The exercise:
Reproduce the items from the line containing "Find the location" through the end of the items, substituting "screen capture" for "screenshot" and leaving everything else unchanged. Omit the pictures from the answer.

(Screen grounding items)
——————
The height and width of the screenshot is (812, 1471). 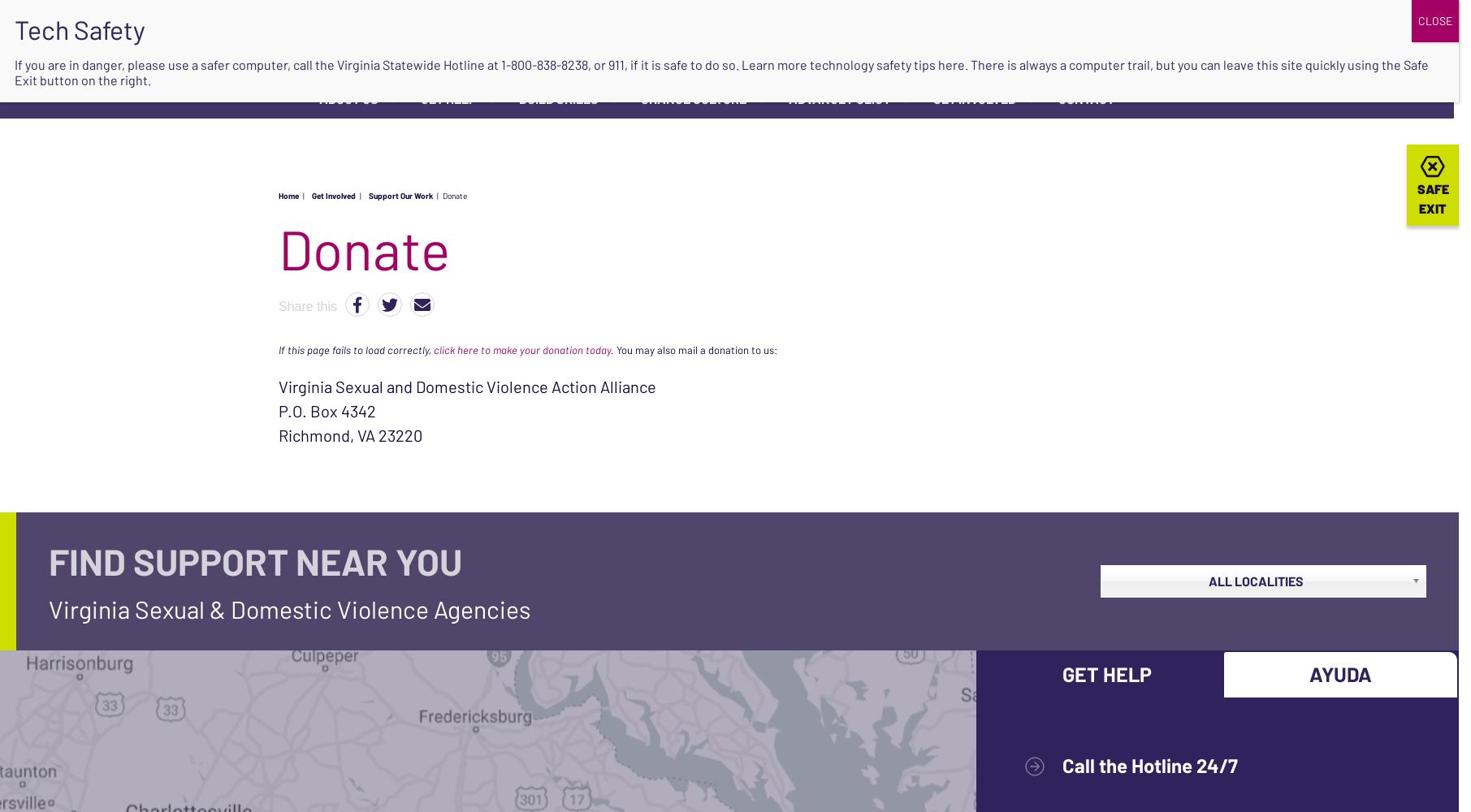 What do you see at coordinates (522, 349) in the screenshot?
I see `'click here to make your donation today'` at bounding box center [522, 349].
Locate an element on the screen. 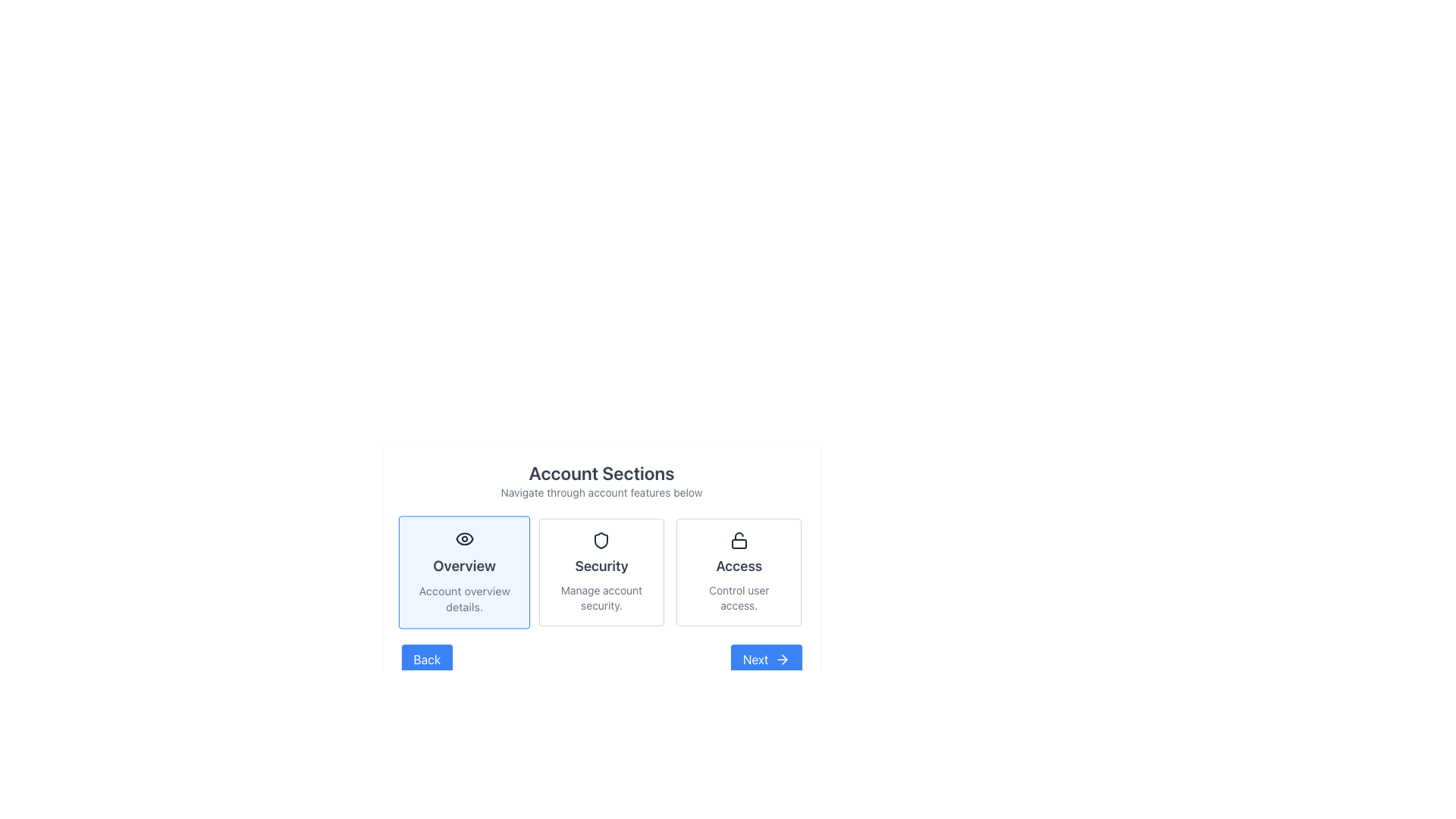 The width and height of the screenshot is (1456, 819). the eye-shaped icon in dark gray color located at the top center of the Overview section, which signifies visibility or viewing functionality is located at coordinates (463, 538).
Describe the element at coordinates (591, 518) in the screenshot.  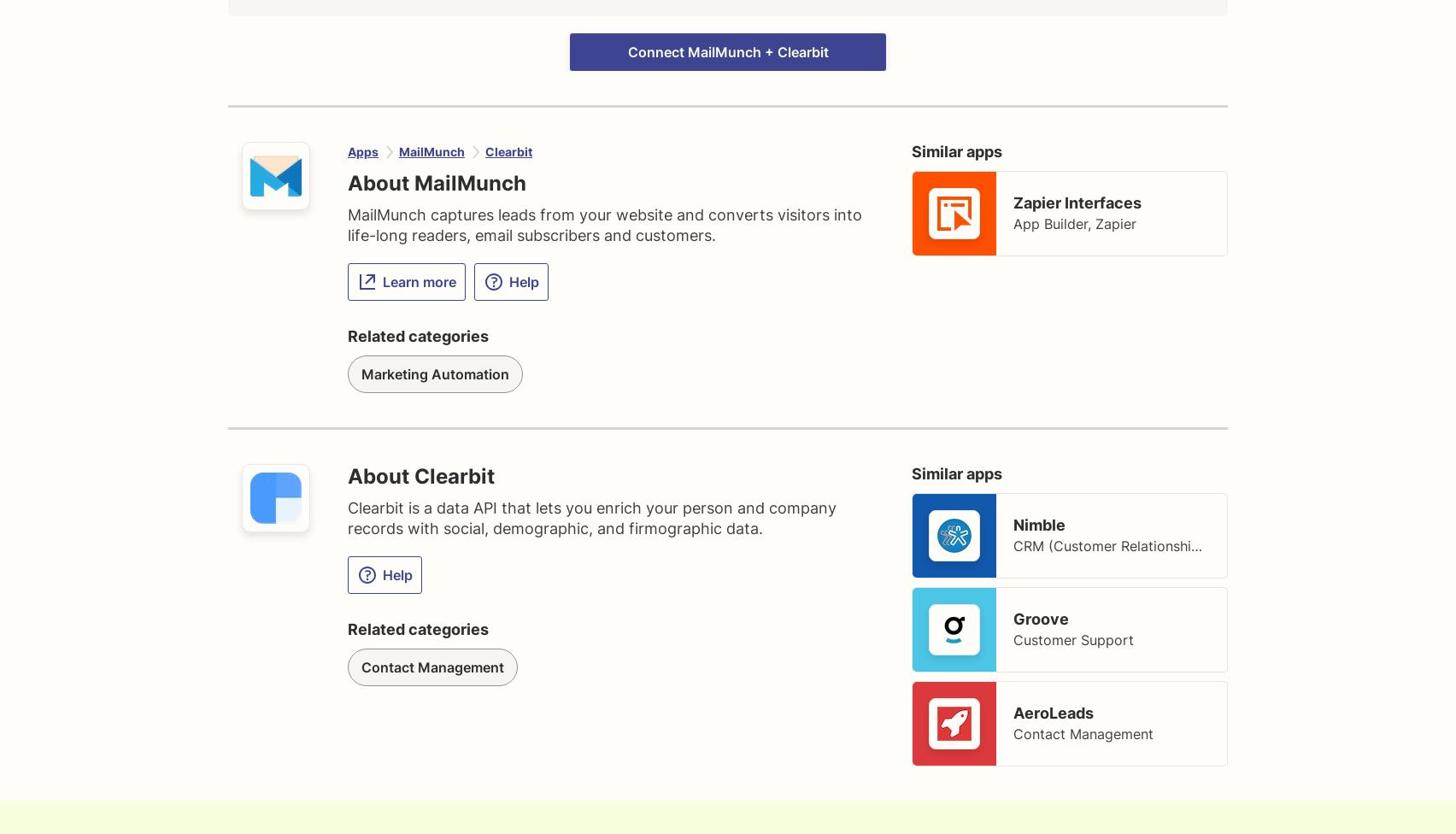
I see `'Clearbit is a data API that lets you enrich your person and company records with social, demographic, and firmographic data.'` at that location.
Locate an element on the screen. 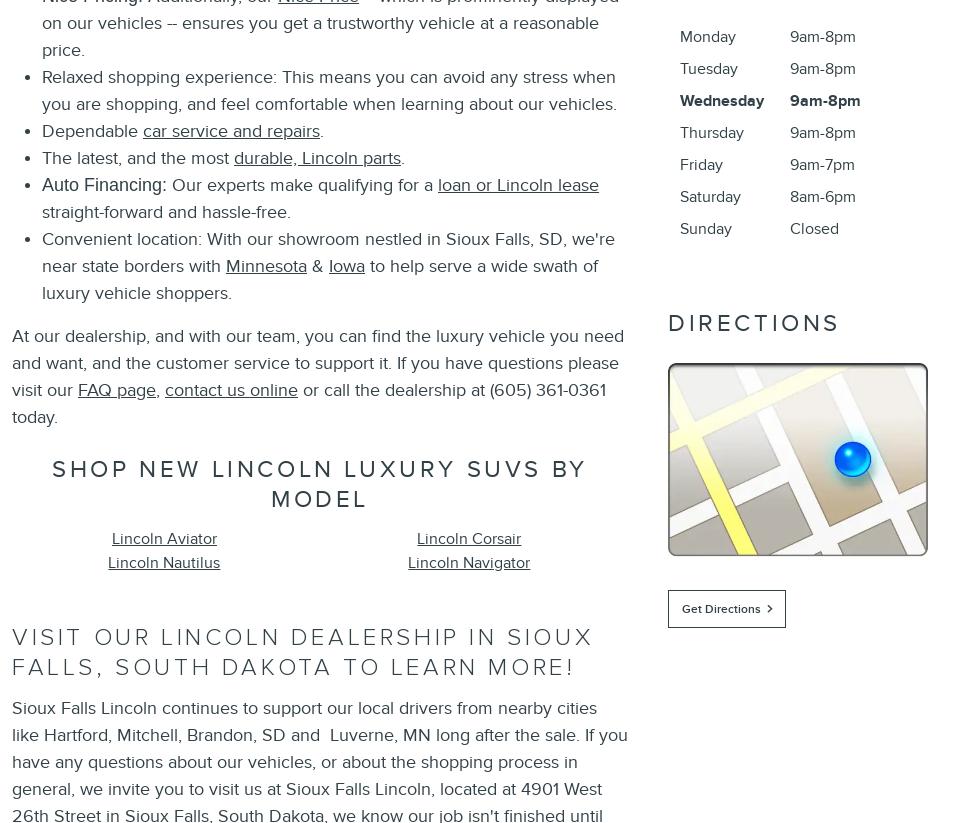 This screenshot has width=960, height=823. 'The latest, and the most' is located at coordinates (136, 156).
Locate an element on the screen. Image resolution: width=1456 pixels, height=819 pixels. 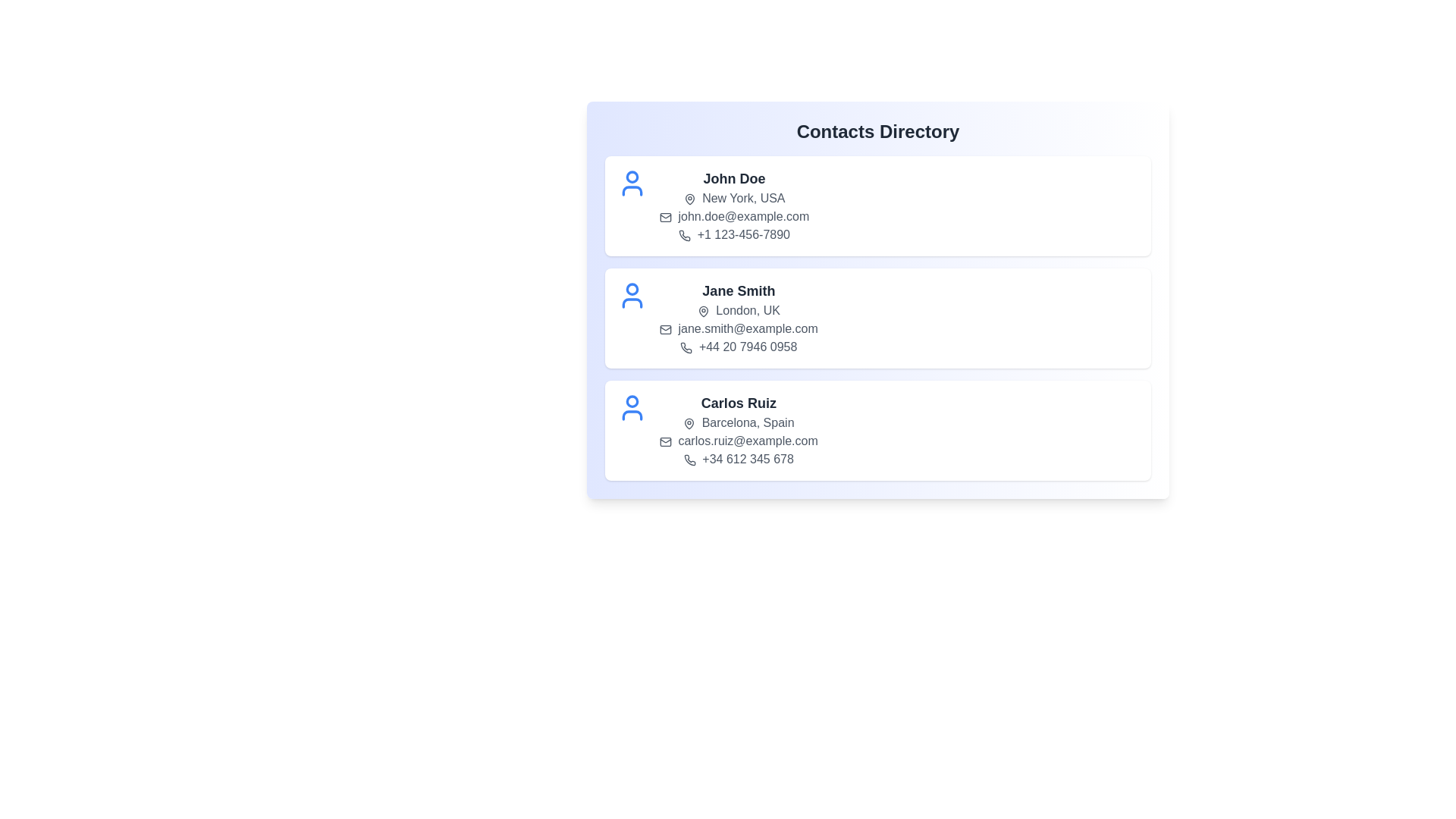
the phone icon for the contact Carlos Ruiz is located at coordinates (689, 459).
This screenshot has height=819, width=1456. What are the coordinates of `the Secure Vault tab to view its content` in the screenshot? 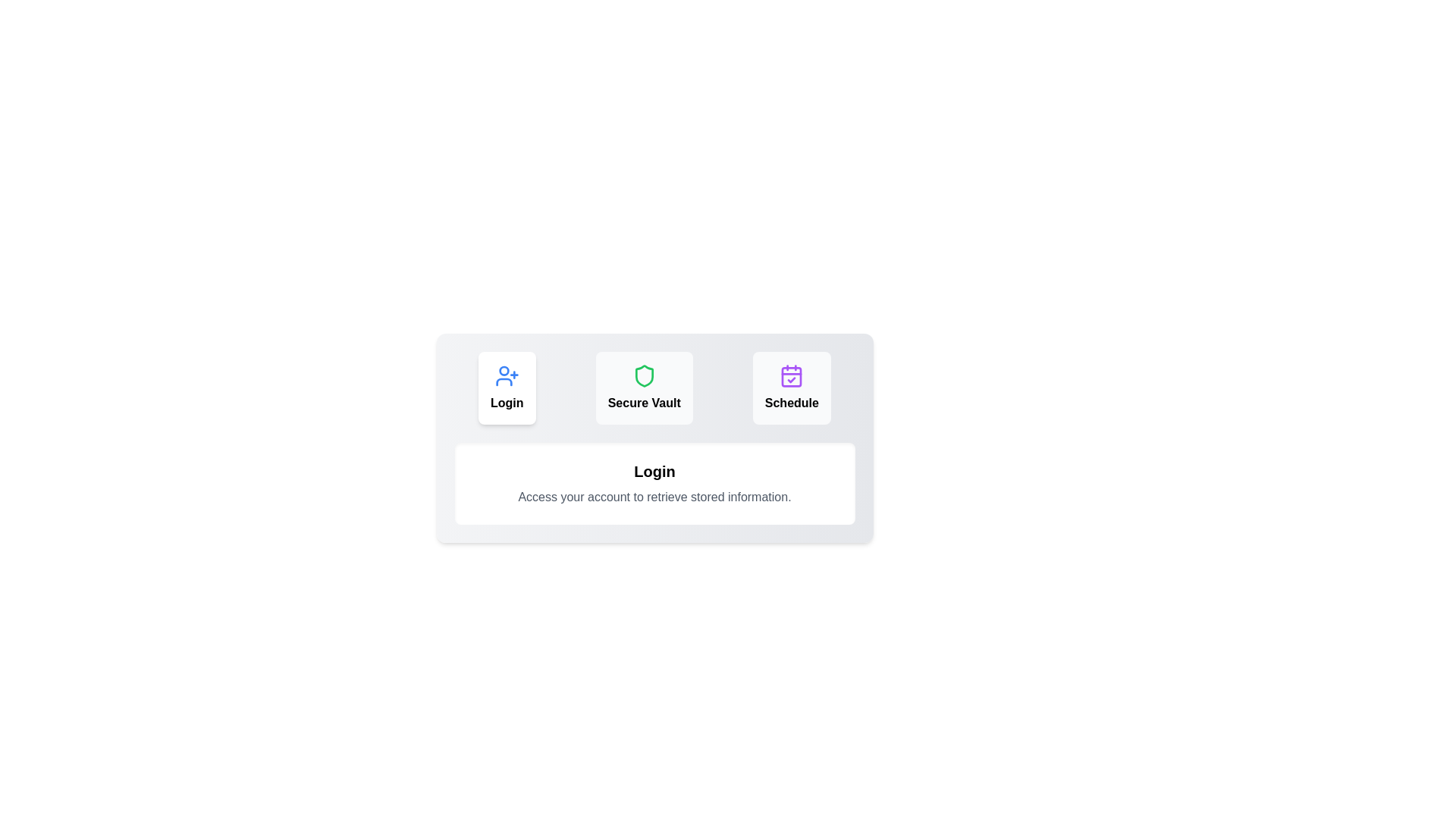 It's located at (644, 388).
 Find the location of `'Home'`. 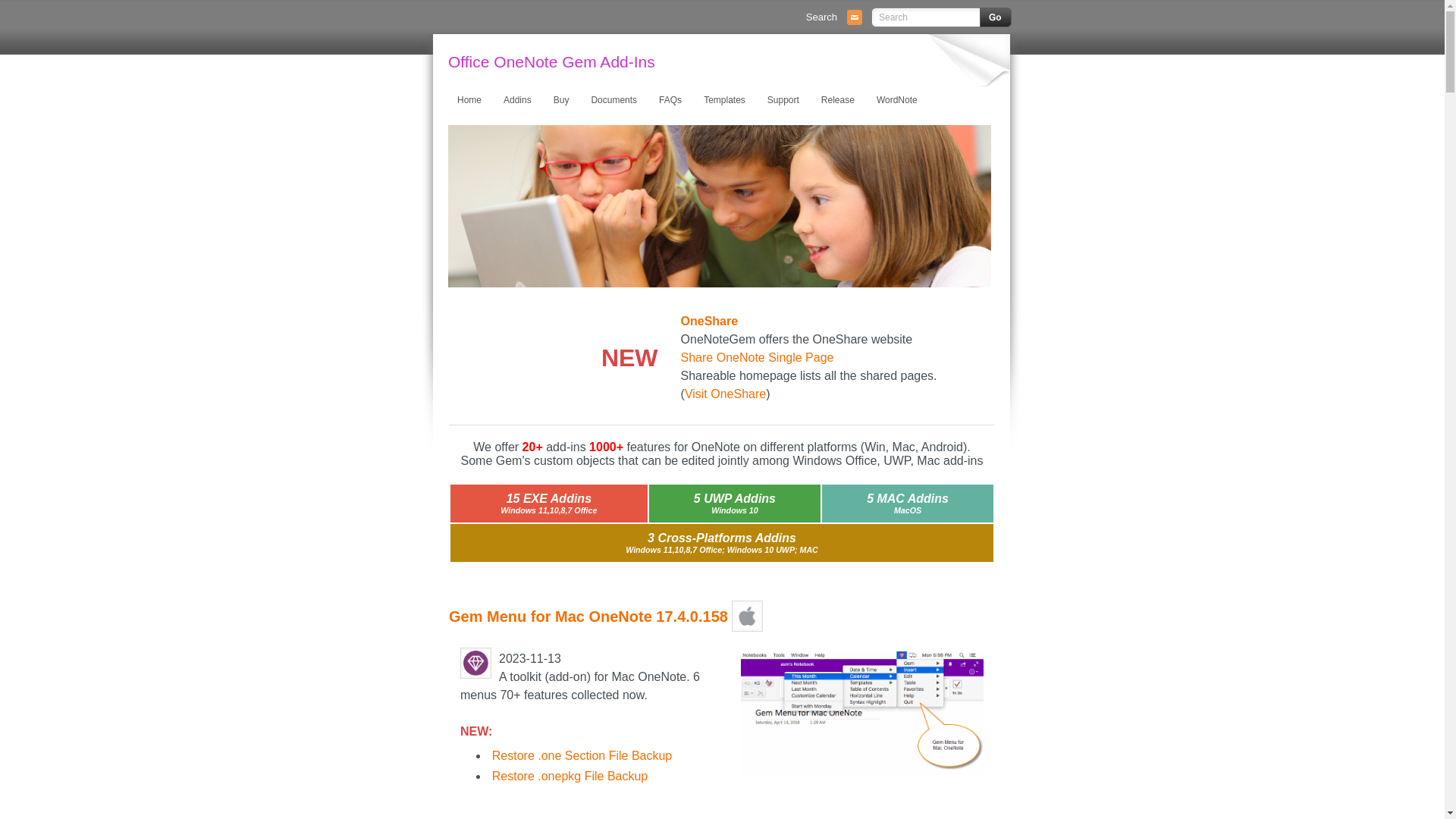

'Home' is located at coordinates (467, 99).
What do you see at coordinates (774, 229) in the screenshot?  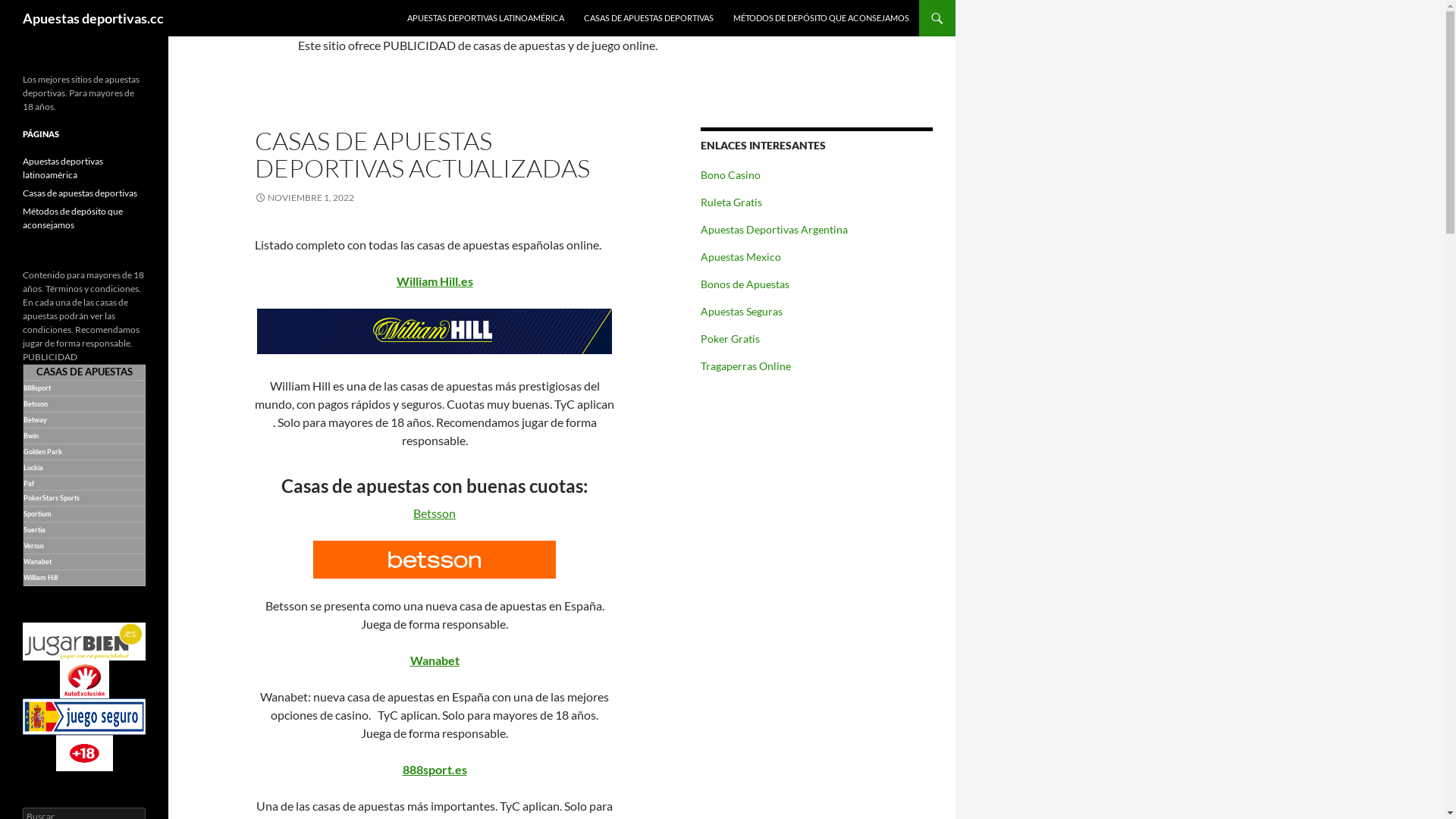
——————
Solution for this exercise:
 Find the location of `'Home'`. 

'Home' is located at coordinates (467, 99).
What do you see at coordinates (774, 229) in the screen capture?  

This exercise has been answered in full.